__Exercise__:
All that is needed is a count of the lines in this data that contain the word "each".

__Given information__:
══════
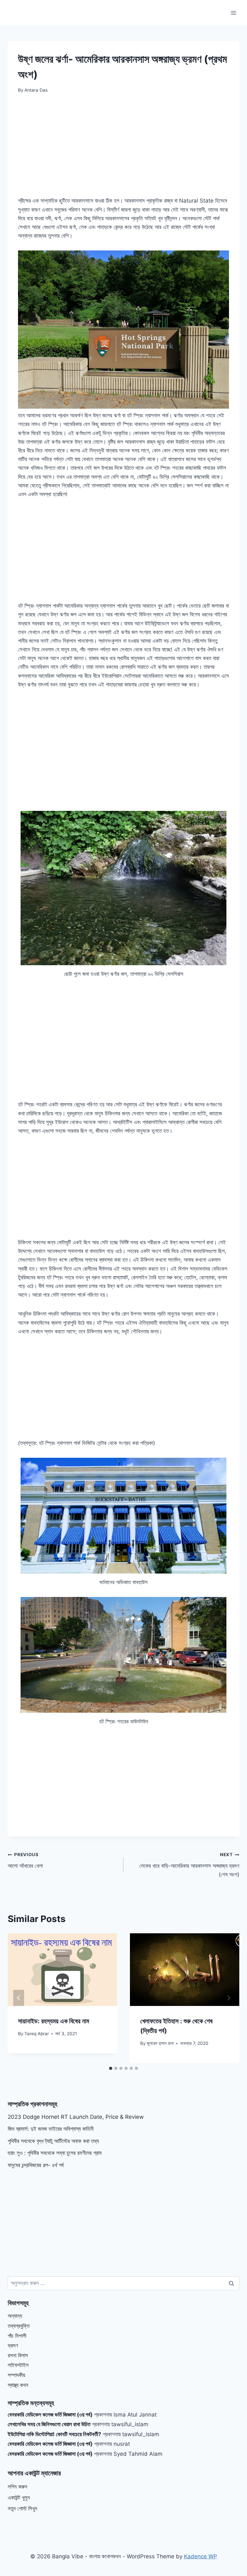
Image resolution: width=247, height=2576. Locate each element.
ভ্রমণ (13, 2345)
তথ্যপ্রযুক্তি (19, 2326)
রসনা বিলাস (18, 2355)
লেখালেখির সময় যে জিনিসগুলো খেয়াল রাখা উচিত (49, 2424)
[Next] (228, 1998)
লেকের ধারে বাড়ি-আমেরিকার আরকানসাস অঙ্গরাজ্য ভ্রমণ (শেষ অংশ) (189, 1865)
══════
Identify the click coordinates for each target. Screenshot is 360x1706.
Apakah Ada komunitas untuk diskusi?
══════
__Reply to the exercise__:
2